Ron Carter

Walk or wander into the world of jazz. Ron Carter is there. His reputation in the music world is peerless. He stylishly accompanies any player or group and, without breaking stride, performs with stunning virtuosity as a soloist. His work is rich in detail, pure in sound, and technically impressive. His long list of accolades as a performer is unprecedented; he may be the most popular bassist there is.

A lean six feet four inches with a mixture of pride and courtliness, Ron displays an elegant calm on stage as well as off. He has created music with consummate skill for more than forty-five years, apparently without rumpling his tasteful suits or raising a serious sweat. In the early 1960s, he performed throughout the United States in nightclubs and concert halls with Eric Dolphy, Jaki Byard, and Wes Montgomery, then toured Europe with Cannonball Adderley. He was a member of Miles Davis’s now classic quintet from 1963 to 1968, along with Herbie Hancock, Tony Williams, and Wayne Shorter.
Ron was among the few bassists who continued to play acoustic bass when many turned to electric bass. “It was a conscious choice,” he says. “I felt a responsibility to present a viable alternative to the popular electric sound.”

*Raw data*:
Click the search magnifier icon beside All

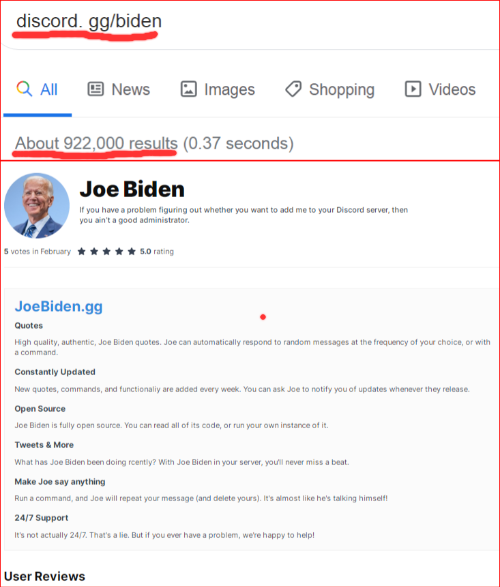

*Tasks*:
a. According to the text on Ron Carter, during which years was he a member of Miles Davis's quintet?
b. Copy out the Ron Carter text starting with "A lean six feet" and going on through "and Wayne Shorter.", renaming "quintet" as "band".
The data above has no role in this exercise.

*Answers given*:
a. From 1963 to 1968.

b.
A lean six feet four inches with a mixture of pride and courtliness, Ron displays an elegant calm on stage as well as off. He has created music with consummate skill for more than forty-five years, apparently without rumpling his tasteful suits or raising a serious sweat. In the early 1960s, he performed throughout the United States in nightclubs and concert halls with Eric Dolphy, Jaki Byard, and Wes Montgomery, then toured Europe with Cannonball Adderley. He was a member of Miles Davis’s now classic band from 1963 to 1968, along with Herbie Hancock, Tony Williams, and Wayne Shorter.